When stratified according to the type of CCL, the lowest numbers of complete agreement for individual images were in the categories of CCC with cytological atypia and CCC, in both exercises. This underscores the fact that cytological atypia is subjective, and the threshold between pure CCC and that with cytological atypia is difficult to delineate. A concerted effort should be made to define what constitutes cytological atypia in CCL in a semiquantitative manner, similar to the way that nuclear grading of DCIS is taught, applied,22,23 and validated.24 This is so that CCL with cytological atypia can be diagnosed more reproducibly and consistently, especially because this lesion has management implications for breast core biopsies. Interestingly, among images/lesions that were repeated during the sequential presentation of all 39 images, the greatest internal variation in pathologists’ diagnoses occurred when the same lesion was presented at different magnifications, with cytological atypia being noticed only at medium to high magnification. This corroborates the opinion expressed in a review by Schnitt that cytological atypia in these lesions becomes evident only at high magnification,21 so that all CCLs should not just be accorded a cursory view, but should be subjected to a high magnification examination.
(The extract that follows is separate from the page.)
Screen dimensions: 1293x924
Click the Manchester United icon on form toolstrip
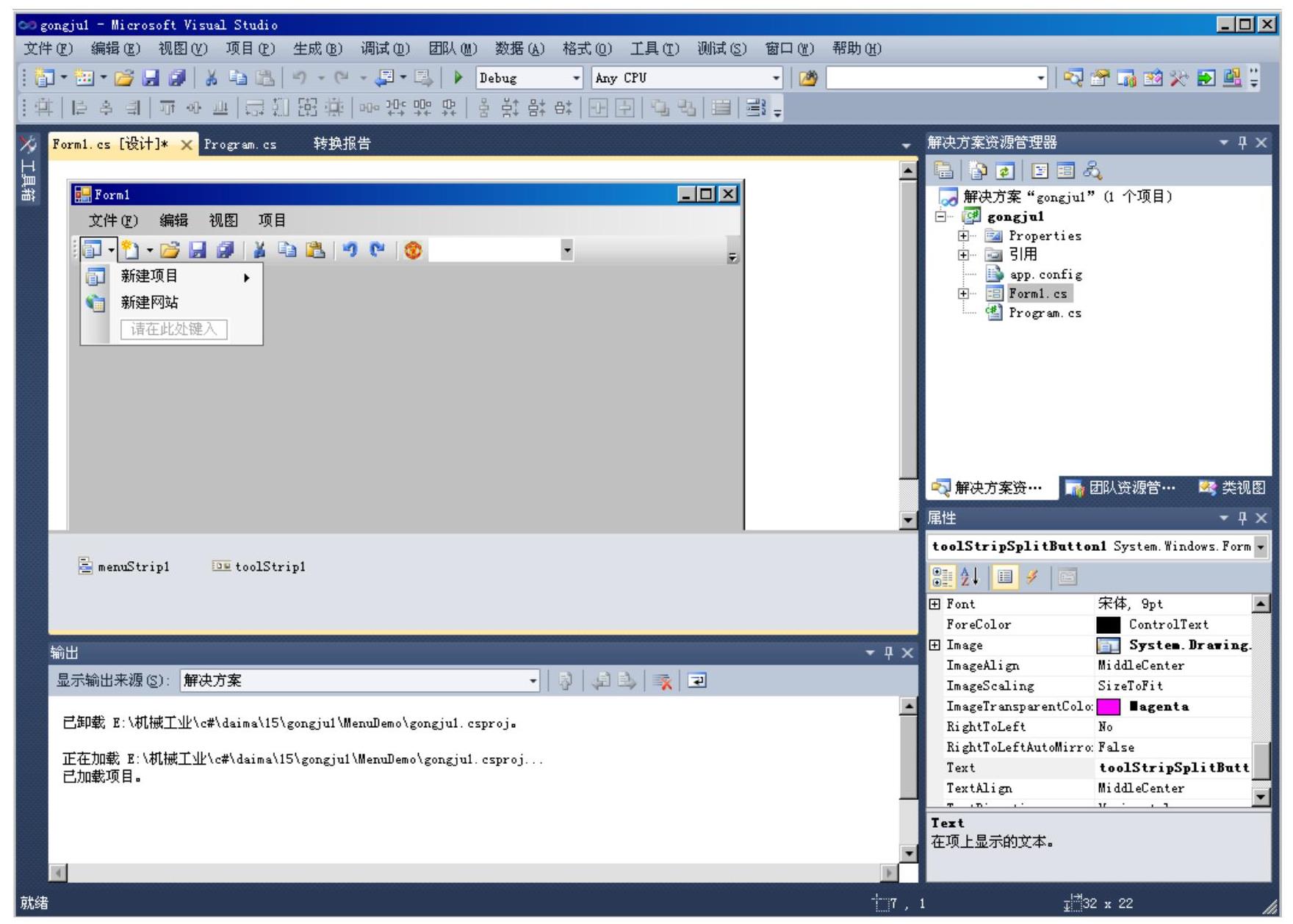[414, 251]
The limitations of our study include the fact that digitised images were used instead of histological sections on glass slides, which represent the real practical situation. However, it can be argued that for teaching, focusing on a specific image may be advantageous to the learning process. Even in past studies using circulated glass slides, an area of interest is circled or marked on the slide for participating pathologists.12,13,20 Other potentially contentious issues that may have affected our findings are: the use of the same series of images for the second evaluation (such that the inter/intraobserver reproducibility results from this second exercise may be that of pure memory rather than true assimilation of learnt criteria); no time limitations imposed on the second evaluation (with possible review option by pathologists, thereby allowing comparison of and realisation that there were repeated images/lesions that were interspersed within the series of images); an unequal number of images from each category; and differing levels of interest in breast pathology and motivation among participating pathologists.
Nevertheless, our study shows that moderate to substantial interobserver reproducibility for breast CCL can be achieved after a tutorial, although it is recommended that follow up educational sessions should be conducted to maintain satisfactory consistency in the evaluation of these lesions. At the DCIS end of the spectrum, a diagnostic reproducibility of 100% can be achieved. The category that requires more attention in terms of refining diagnostic criteria is that of CCL with cytological atypia, where more objective guidelines as to what constitutes cytological atypia should be reached. Closer scrutiny of all CCLs at medium to high magnification is necessary to recognise any accompanying cytological atypia that may have implications for management. This difficulty is similar to that seen in studies of reproducibility in the diagnosis of atypical ductal hyperplasia which, unfortunately, has remained refractory to efforts to improve diagnostic consistency.25 Indeed the most (as yet unpublished) recent version of the UK breast screening pathology guidelines recommends that CCL with atypia should be categorised as equivalent to atypical ductal hyperplasia—that is, B3.
In conclusion, further reproducibility and follow up studies will assist in arriving at a clinically relevant consensus classification for CCL of the breast. Nuclear morphometry can help define thresholds of nuclear atypia, and molecular studies on microdissected lesions may provide important biological clues beyond morphology. From a practical standpoint, multiple step sections and consultation with a breast pathologist may be prudent when there is uncertainty about the presence or otherwise of cytological atypia in CCL, particularly in core biopsies.
We thank the staff pathologists who participated in both exercises.